Giorno dei morti in Messico, o Día de los Muertos, è una festa bellissima e magica che celebra le anime dei defunti con cibi tipici, fiori e colori e che ogni anno si festeggia dal 30 ottobre al 2 novembre. Il Día de los Muertos è stato proclamato Patrimonio Culturale Immateriale dell'Umanità dell'Unesco ed è una festa che non ha nulla a che vedere con Halloween, per i messicani è un momento di gioia, in cui si incontrano i vivi e morti, non c’è nulla di horror e pauroso. Per certi versi somiglia più alla nostra Commemorazione dei defunti, anche se da noi è vissuto tutto in modo più spirituale e triste.

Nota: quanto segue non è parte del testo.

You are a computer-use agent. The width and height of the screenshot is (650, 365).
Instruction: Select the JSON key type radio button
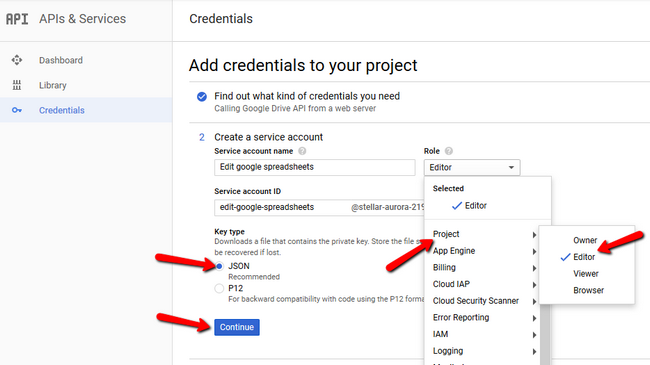(219, 266)
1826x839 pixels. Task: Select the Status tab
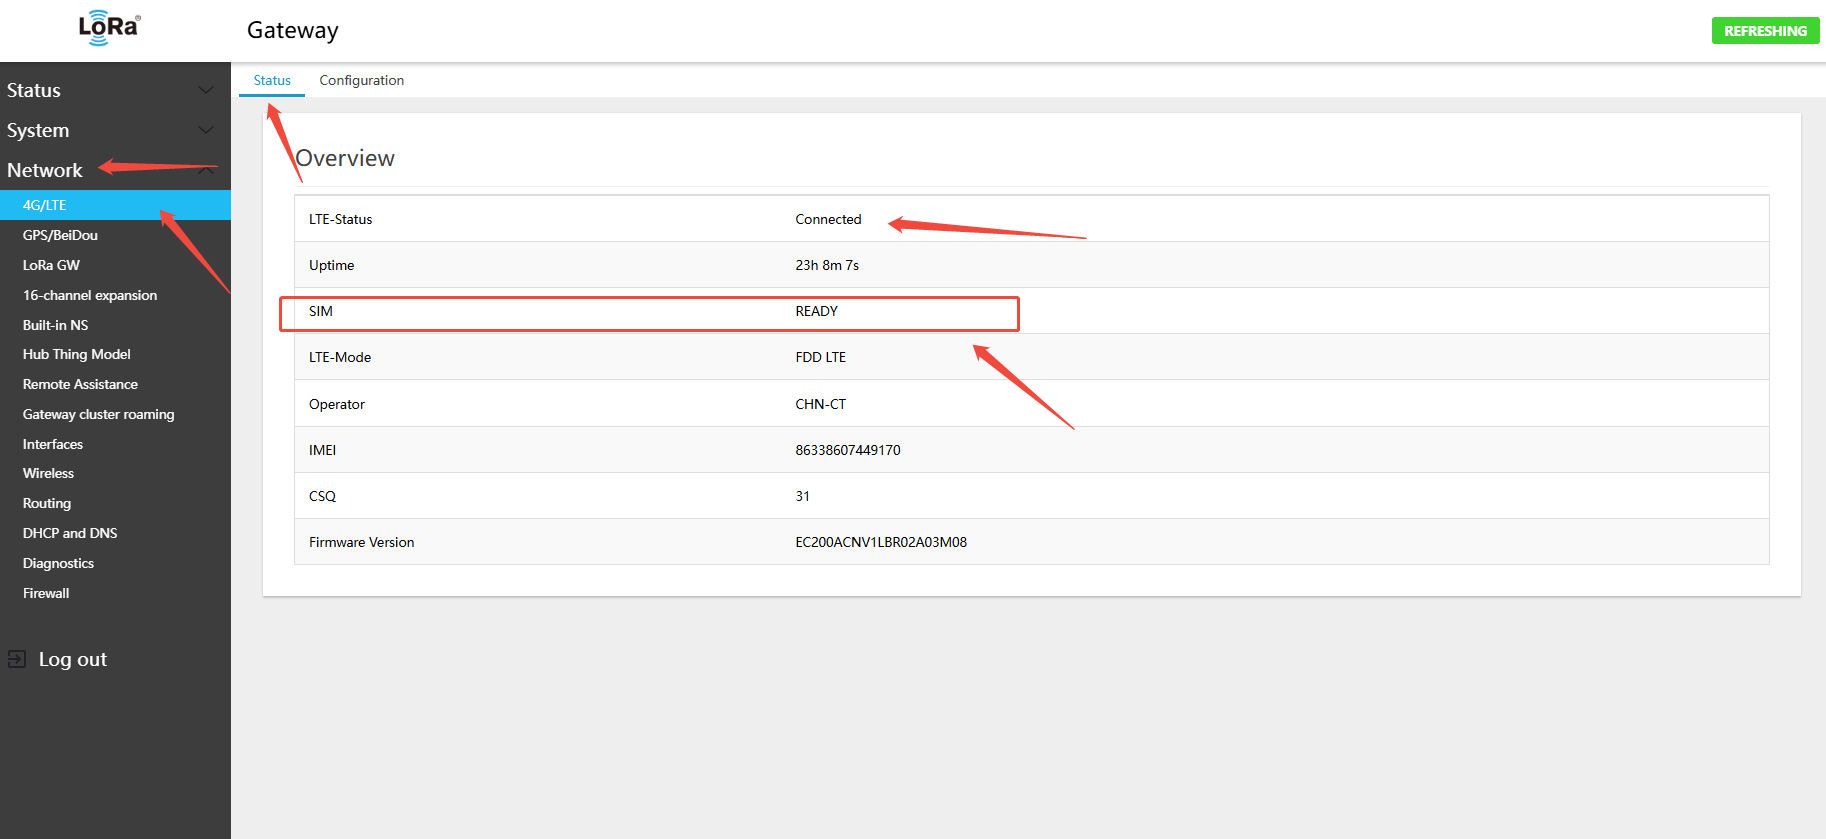(272, 80)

Il Giorno dei morti in Messico da spiegare ai bambini


Il Día de los Muertos è una festa in cui i defunti vengono accolti con amore e gioia, si spargono petali di fiori per indicare la strada che devono percorrere le anime, si creano in casa degli altarini le foto, le candele, i fiori e i loro cibi preferiti, si fa festa tutti insieme per celebrare questo sentirsi vicini con i cari che non ci sono più. Anche in Messico si preparano dei dolci tipici che sono i teschi di zucchero e il pan de muertos, un pane dolce con delle decorazioni a forma di ossa che potete fare anche voi seguendo la nostra ricetta.

Halloween nasce con uno spirito opposto perché le persone, e soprattutto i bambini, si devono travestire per non farsi riconoscere dagli spiriti malvagi. Poi tutto si è evoluto e la parte horror è più che altro uno scherzo macabro, ma di fatto non c’è nulla di spirituale o religioso.

In Messico le persone si truccano il viso come i calacas, scheletri colorati che danzano festosamente, e sono un simbolo di vita, servono per ricordarci sempre di celebrare la nostra vita e la nostra mortalità, di vivere il presente al meglio ma senza dimenticare passato e futuro. La calvera Catrina è uno dei simboli più famosi ed infatti è uno dei trucchi più amati, tant’è che anche la Mattel le ha recentemente dedicato una Barbie.

I bambini faranno certamente fatica a comprendere lo spirito del Día de los Muertos ma non perché sono piccoli, ma semplicemente perché è una cultura diversa che vive la morte in modo allegro e gioioso. Per i messicani chi muore fa ancora parte della vita, vive grazie alla memoria di chi gli ha voluto bene, in qualche modo è simile alla nostra idea di paradiso però da noi la morte è sempre avvolta dal silenzio e da un velo di tristezza.